The first response is wishful thinking. The second is fatalism.

What if there is another way? Maybe, by choosing the right models from cognitive psychology and behavioural economics, and aggregating them in the right way, we can develop an accurate representation of large-scale systems after all. Then perhaps we can get the benefits of a microfounded model - which lets us understand many different economic phenomena, and gives us confidence via experiments that its conclusions are sound - but with greater accuracy, predictive power and robustness than today’s DSGE models.

Such models, microfounded not on rational utility theory but on real cognitive processes, might focus on specific domains such as consumer product markets or labour markets. They might let us explore the effects of specific economic policies such as tax or interest rate decisions. Eventually, they might develop into a unified theory that can be used to investigate any aspect of the economy - the cognitively sound equivalent of Arrow-Debreu general equilibrium theory.

Can this be done? It’s too early to say for sure, but it’s one of the most important questions for the economics discipline to ask itself.

So this year I’m going on tour. I will travel to wherever I can meet researchers in different economic domains and work out with them how psychology can be incorporated into their models. Although it might be possible to work out cognitive microfoundations from first principles, I suspect it will be more practical to start asking what kind of foundations will illuminate each different economic domain.

My initial objective is to work with people in each of the following disciplines:
  • Consumer behaviour
  • Competition and market organisation
  • Labour economics
  • Trade and international economics
  • Fiscal policy
  • Development economics
  • Monetary theory
  • Industrial organisation
  • Personal finance
  • Financial markets and asset pricing
  • Environmental economics
  • Health economics

I have a few collaborations lined up already, but there’s no restriction to just one in each field. So if you work in one of those areas - or would like to propose another - get in touch and I can add your location to my itinerary.

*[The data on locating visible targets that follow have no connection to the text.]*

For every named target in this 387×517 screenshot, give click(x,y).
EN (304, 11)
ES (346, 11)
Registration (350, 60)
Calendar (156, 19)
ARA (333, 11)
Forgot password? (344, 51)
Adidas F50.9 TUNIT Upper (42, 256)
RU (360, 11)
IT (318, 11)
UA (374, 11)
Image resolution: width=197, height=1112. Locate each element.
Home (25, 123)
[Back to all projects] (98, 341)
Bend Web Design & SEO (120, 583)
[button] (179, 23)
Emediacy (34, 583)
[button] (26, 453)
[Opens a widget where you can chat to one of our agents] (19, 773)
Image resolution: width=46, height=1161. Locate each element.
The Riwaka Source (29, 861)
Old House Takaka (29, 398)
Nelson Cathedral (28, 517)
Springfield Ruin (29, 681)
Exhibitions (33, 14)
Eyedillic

So far I’ve been to Madrid, Barcelona, Marseille, Paris and Honolulu. From today, my immediate plans are:
  • Until 13th June: San Francisco and Berkeley.
  • 13th-19th June: Atlanta.
  • 19th-30th June: the northeastern US - DC, NYC and all points between.
  • July: the UK and South Africa.
If you’re near any of those locations why don’t we meet up? If we discover anything useful there’s a co-author credit in it for you.

1 comment:

isomorphismes said...

Surprised you didn't mention multi-agent models. I remember in 2004 seeing X Gabaix's course on naive agents at the OCW project mention just a few ideas for short-calculating agents.

I also worked with a trader who wanted to use multi-agent modelling to make money in the markets. I steered him away from that b/c I don't think it's tractable at his timescale (intraday) w/o riddikulus paralellisation.

I can dig up a jillion papers about modelling with multiple agents (although I'm sure you could pretty easily as well). But my big question would be: if you remember Krugman's "Dishpan" article, he mentions thi downside of simulations. You get a lot of results but they're not analytic -- just tables of distributions and it's unclear whate reflects your assumptions and what reflects your inference. (Though I guess with a lot more computation and thought you could work that out.) But still you'll never get something as tight as an "if-then" mathematical result.

So, on the one hand, we have an obvious way of having different kinds of people interact; on the other hand, what would we get any better than the kind of Alife dissertation people love to trash: 150 pages of results with no wisdom.

Thus the attraction of satisficing models and bounded-rationality models, a topic I always meant to look into but quit the field too soon to accomplish. Last paper I perused was Becker, something about satisficing game theoretic solutions using Brouwer's theorem. At that point I guess there's a need for much more abstract math (to handle the slippery optima) as well as some psychologists in the room.